Kesimpulan: Pelajaran dari Sejarah dalam Konteks Modern
Dengan memahami konteks ini, kita bisa menyadari pentingnya kepercayaan dalam setiap aspek kehidupan, termasuk dalam konteks kesehatan dan pengobatan. Meskipun di era modern kita memiliki ilmu pengetahuan dan teknologi, kepercayaan masyarakat tetap berperan penting dalam mentalitas dan cara pandang mereka.
Hasil eksplorasi ini juga memberikan wawasan yang lebih luas mengenai sensitifitas sosial dan budaya yang masih ada dalam masyarakat kita saat ini. Melihat dari sudut pandang ini, kita dapat belajar untuk lebih menghargai berbagai kepercayaan yang berakar dalam budaya kita.
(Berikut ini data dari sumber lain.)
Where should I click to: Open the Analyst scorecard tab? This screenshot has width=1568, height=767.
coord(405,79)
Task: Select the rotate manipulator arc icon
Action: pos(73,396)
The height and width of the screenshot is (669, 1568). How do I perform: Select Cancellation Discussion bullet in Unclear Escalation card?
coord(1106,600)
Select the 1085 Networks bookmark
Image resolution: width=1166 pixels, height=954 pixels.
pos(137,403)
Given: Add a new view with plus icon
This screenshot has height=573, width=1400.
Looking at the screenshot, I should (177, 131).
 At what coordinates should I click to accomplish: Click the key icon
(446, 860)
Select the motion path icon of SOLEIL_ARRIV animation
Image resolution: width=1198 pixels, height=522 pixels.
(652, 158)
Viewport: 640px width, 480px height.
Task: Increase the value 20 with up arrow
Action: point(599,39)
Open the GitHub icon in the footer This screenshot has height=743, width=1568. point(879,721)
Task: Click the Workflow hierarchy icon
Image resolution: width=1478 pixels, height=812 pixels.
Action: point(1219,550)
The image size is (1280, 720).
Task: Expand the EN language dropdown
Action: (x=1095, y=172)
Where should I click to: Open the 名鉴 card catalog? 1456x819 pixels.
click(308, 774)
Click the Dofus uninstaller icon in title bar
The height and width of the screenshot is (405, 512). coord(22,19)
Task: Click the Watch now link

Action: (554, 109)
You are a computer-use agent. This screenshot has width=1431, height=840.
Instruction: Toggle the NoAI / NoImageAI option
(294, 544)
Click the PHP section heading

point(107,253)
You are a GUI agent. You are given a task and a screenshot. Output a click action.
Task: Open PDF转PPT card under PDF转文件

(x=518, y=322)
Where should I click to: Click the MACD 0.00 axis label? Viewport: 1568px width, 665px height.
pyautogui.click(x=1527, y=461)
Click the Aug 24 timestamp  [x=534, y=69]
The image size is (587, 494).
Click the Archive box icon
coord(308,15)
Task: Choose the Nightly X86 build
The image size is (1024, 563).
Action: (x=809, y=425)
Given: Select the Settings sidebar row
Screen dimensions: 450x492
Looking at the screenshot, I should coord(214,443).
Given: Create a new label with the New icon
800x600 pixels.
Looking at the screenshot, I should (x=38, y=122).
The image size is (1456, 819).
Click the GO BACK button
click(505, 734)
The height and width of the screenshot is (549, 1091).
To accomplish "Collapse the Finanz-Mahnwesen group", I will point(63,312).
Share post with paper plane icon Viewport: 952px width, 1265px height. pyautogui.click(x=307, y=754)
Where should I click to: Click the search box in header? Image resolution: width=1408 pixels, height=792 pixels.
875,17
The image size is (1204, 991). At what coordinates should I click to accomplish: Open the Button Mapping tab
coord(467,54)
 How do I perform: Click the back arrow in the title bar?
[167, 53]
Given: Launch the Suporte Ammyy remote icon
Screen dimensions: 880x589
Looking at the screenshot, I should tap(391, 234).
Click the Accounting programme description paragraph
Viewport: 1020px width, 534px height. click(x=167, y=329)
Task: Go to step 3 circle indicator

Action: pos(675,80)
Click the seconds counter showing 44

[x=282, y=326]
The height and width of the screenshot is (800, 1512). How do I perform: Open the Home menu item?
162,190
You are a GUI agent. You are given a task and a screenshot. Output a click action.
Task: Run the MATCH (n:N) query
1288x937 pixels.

Lebih dari sekadar praktik, dukun dan santet mencerminkan suatu warisan budaya yang memiliki warisan bagi generasi mendatang. Dalam konteks perjalanan bangsa dan memahami sejarah kemerdekaan, kita juga diingatkan untuk tidak melupakan pelajaran-pelajaran berharga yang dapat diambil dari praktik-praktik ini.